__WHAT YOU SHOULD DO__: Retype all of the entries word for word.

__RECORDS FOR THE EXERCISE__:
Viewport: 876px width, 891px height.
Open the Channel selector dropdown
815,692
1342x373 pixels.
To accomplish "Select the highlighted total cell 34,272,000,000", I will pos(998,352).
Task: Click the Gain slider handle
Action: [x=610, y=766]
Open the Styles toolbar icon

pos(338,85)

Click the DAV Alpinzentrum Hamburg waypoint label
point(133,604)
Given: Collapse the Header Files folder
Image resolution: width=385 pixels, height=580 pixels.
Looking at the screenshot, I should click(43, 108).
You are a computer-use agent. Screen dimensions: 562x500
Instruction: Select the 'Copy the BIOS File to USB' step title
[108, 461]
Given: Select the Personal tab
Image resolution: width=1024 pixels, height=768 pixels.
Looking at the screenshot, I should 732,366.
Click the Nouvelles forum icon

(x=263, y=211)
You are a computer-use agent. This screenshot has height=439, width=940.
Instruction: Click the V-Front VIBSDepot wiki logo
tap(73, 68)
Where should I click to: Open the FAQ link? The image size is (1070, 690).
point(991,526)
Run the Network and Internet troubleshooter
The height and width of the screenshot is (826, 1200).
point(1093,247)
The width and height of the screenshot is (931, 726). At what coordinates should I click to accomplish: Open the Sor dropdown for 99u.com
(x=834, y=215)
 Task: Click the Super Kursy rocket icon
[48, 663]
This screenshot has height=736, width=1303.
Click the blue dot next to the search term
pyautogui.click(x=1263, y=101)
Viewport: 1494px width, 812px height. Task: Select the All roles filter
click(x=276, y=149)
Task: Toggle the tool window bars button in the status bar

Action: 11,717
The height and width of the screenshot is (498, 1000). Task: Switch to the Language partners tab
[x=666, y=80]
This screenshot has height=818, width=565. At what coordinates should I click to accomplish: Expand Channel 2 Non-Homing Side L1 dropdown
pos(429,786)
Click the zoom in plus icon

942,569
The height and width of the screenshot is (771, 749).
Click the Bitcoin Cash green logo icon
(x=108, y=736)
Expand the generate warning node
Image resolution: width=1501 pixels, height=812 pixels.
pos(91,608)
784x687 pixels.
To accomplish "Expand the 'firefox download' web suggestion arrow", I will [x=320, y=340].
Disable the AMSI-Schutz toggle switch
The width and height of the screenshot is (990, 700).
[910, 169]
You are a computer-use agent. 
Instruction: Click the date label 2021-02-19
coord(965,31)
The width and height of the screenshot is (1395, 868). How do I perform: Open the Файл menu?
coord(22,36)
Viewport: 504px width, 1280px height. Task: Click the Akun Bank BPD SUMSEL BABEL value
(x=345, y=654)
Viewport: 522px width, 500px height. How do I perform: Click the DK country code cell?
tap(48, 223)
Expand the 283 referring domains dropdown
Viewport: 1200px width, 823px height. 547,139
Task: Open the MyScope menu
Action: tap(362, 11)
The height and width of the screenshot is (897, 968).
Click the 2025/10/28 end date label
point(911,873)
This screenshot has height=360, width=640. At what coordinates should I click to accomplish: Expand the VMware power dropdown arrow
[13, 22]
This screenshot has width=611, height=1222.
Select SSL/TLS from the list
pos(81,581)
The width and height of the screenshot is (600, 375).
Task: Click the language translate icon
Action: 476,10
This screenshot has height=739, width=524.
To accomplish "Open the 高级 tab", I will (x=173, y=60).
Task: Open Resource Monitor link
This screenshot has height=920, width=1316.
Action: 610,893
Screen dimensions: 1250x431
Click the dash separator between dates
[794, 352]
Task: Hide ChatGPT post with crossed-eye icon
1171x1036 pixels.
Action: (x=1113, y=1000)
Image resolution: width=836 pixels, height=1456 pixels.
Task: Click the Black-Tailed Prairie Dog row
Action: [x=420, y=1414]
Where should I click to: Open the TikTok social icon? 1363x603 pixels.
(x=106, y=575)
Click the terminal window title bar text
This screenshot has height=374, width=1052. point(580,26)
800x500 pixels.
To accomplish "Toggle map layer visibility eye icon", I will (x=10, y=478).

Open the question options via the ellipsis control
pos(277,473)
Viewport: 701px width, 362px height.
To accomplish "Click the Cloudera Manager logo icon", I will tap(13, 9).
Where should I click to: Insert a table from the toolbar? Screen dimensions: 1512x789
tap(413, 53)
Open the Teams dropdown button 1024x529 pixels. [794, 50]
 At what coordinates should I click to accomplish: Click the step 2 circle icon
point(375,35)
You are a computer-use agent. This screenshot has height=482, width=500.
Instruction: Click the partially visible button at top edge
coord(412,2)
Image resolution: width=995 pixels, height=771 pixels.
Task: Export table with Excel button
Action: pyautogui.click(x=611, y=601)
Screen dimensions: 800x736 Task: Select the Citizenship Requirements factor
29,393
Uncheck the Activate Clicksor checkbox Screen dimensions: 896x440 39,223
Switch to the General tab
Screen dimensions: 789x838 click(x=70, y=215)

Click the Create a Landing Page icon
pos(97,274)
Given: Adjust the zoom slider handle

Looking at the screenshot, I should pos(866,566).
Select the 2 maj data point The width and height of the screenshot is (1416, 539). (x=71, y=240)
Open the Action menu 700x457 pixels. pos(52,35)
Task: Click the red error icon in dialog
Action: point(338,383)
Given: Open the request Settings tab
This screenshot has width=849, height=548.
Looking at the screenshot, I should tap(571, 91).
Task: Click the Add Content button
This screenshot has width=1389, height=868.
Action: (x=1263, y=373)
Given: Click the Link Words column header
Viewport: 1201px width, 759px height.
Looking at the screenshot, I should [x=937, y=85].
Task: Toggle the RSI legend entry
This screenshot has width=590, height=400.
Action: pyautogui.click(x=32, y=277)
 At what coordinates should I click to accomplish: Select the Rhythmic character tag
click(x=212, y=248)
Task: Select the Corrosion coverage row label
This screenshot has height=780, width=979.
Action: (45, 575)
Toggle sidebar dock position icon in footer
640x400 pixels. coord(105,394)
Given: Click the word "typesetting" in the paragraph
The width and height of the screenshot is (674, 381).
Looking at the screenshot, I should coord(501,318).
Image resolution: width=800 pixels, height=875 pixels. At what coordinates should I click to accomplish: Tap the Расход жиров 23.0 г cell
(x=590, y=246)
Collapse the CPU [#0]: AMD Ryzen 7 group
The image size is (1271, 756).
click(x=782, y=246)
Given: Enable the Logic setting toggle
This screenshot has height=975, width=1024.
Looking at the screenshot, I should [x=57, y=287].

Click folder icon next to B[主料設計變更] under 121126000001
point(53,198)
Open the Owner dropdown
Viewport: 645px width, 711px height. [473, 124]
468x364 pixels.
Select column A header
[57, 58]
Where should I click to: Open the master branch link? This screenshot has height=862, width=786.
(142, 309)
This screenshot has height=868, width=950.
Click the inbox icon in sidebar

__EXERCISE SOLUTION__:
Viewport: 876px width, 891px height.
Open the Channel selector dropdown
815,692
1342x373 pixels.
To accomplish "Select the highlighted total cell 34,272,000,000", I will pos(998,352).
Task: Click the Gain slider handle
Action: [x=610, y=766]
Open the Styles toolbar icon

pos(338,85)

Click the DAV Alpinzentrum Hamburg waypoint label
point(133,604)
Given: Collapse the Header Files folder
Image resolution: width=385 pixels, height=580 pixels.
Looking at the screenshot, I should click(43, 108).
You are a computer-use agent. Screen dimensions: 562x500
Instruction: Select the 'Copy the BIOS File to USB' step title
[108, 461]
Given: Select the Personal tab
Image resolution: width=1024 pixels, height=768 pixels.
Looking at the screenshot, I should 732,366.
Click the Nouvelles forum icon

(x=263, y=211)
You are a computer-use agent. This screenshot has height=439, width=940.
Instruction: Click the V-Front VIBSDepot wiki logo
tap(73, 68)
Where should I click to: Open the FAQ link? The image size is (1070, 690).
point(991,526)
Run the Network and Internet troubleshooter
The height and width of the screenshot is (826, 1200).
point(1093,247)
The width and height of the screenshot is (931, 726). At what coordinates should I click to accomplish: Open the Sor dropdown for 99u.com
(x=834, y=215)
 Task: Click the Super Kursy rocket icon
[48, 663]
This screenshot has height=736, width=1303.
Click the blue dot next to the search term
pyautogui.click(x=1263, y=101)
Viewport: 1494px width, 812px height. Task: Select the All roles filter
click(x=276, y=149)
Task: Toggle the tool window bars button in the status bar

Action: 11,717
The height and width of the screenshot is (498, 1000). Task: Switch to the Language partners tab
[x=666, y=80]
This screenshot has height=818, width=565. At what coordinates should I click to accomplish: Expand Channel 2 Non-Homing Side L1 dropdown
pos(429,786)
Click the zoom in plus icon

942,569
The height and width of the screenshot is (771, 749).
Click the Bitcoin Cash green logo icon
(x=108, y=736)
Expand the generate warning node
Image resolution: width=1501 pixels, height=812 pixels.
pos(91,608)
784x687 pixels.
To accomplish "Expand the 'firefox download' web suggestion arrow", I will [x=320, y=340].
Disable the AMSI-Schutz toggle switch
The width and height of the screenshot is (990, 700).
[910, 169]
You are a computer-use agent. 
Instruction: Click the date label 2021-02-19
coord(965,31)
The width and height of the screenshot is (1395, 868). How do I perform: Open the Файл menu?
coord(22,36)
Viewport: 504px width, 1280px height. Task: Click the Akun Bank BPD SUMSEL BABEL value
(x=345, y=654)
Viewport: 522px width, 500px height. How do I perform: Click the DK country code cell?
tap(48, 223)
Expand the 283 referring domains dropdown
Viewport: 1200px width, 823px height. 547,139
Task: Open the MyScope menu
Action: tap(362, 11)
The height and width of the screenshot is (897, 968).
Click the 2025/10/28 end date label
point(911,873)
This screenshot has height=360, width=640. At what coordinates should I click to accomplish: Expand the VMware power dropdown arrow
[13, 22]
This screenshot has width=611, height=1222.
Select SSL/TLS from the list
pos(81,581)
The width and height of the screenshot is (600, 375).
Task: Click the language translate icon
Action: 476,10
This screenshot has height=739, width=524.
To accomplish "Open the 高级 tab", I will (x=173, y=60).
Task: Open Resource Monitor link
This screenshot has height=920, width=1316.
Action: 610,893
Screen dimensions: 1250x431
Click the dash separator between dates
[794, 352]
Task: Hide ChatGPT post with crossed-eye icon
1171x1036 pixels.
Action: (x=1113, y=1000)
Image resolution: width=836 pixels, height=1456 pixels.
Task: Click the Black-Tailed Prairie Dog row
Action: [x=420, y=1414]
Where should I click to: Open the TikTok social icon? 1363x603 pixels.
(x=106, y=575)
Click the terminal window title bar text
This screenshot has height=374, width=1052. point(580,26)
800x500 pixels.
To accomplish "Toggle map layer visibility eye icon", I will (x=10, y=478).

Open the question options via the ellipsis control
pos(277,473)
Viewport: 701px width, 362px height.
To accomplish "Click the Cloudera Manager logo icon", I will tap(13, 9).
Where should I click to: Insert a table from the toolbar? Screen dimensions: 1512x789
tap(413, 53)
Open the Teams dropdown button 1024x529 pixels. [794, 50]
 At what coordinates should I click to accomplish: Click the step 2 circle icon
point(375,35)
You are a computer-use agent. This screenshot has height=482, width=500.
Instruction: Click the partially visible button at top edge
coord(412,2)
Image resolution: width=995 pixels, height=771 pixels.
Task: Export table with Excel button
Action: pyautogui.click(x=611, y=601)
Screen dimensions: 800x736 Task: Select the Citizenship Requirements factor
29,393
Uncheck the Activate Clicksor checkbox Screen dimensions: 896x440 39,223
Switch to the General tab
Screen dimensions: 789x838 click(x=70, y=215)

Click the Create a Landing Page icon
pos(97,274)
Given: Adjust the zoom slider handle

Looking at the screenshot, I should pos(866,566).
Select the 2 maj data point The width and height of the screenshot is (1416, 539). (x=71, y=240)
Open the Action menu 700x457 pixels. pos(52,35)
Task: Click the red error icon in dialog
Action: point(338,383)
Given: Open the request Settings tab
This screenshot has width=849, height=548.
Looking at the screenshot, I should tap(571, 91).
Task: Click the Add Content button
This screenshot has width=1389, height=868.
Action: (x=1263, y=373)
Given: Click the Link Words column header
Viewport: 1201px width, 759px height.
Looking at the screenshot, I should [x=937, y=85].
Task: Toggle the RSI legend entry
This screenshot has width=590, height=400.
Action: pyautogui.click(x=32, y=277)
 At what coordinates should I click to accomplish: Select the Rhythmic character tag
click(x=212, y=248)
Task: Select the Corrosion coverage row label
This screenshot has height=780, width=979.
Action: (45, 575)
Toggle sidebar dock position icon in footer
640x400 pixels. coord(105,394)
Given: Click the word "typesetting" in the paragraph
The width and height of the screenshot is (674, 381).
Looking at the screenshot, I should coord(501,318).
Image resolution: width=800 pixels, height=875 pixels. At what coordinates should I click to accomplish: Tap the Расход жиров 23.0 г cell
(x=590, y=246)
Collapse the CPU [#0]: AMD Ryzen 7 group
The image size is (1271, 756).
click(x=782, y=246)
Given: Enable the Logic setting toggle
This screenshot has height=975, width=1024.
Looking at the screenshot, I should [x=57, y=287].

Click folder icon next to B[主料設計變更] under 121126000001
point(53,198)
Open the Owner dropdown
Viewport: 645px width, 711px height. [473, 124]
468x364 pixels.
Select column A header
[57, 58]
Where should I click to: Open the master branch link? This screenshot has height=862, width=786.
(142, 309)
This screenshot has height=868, width=950.
Click the inbox icon in sidebar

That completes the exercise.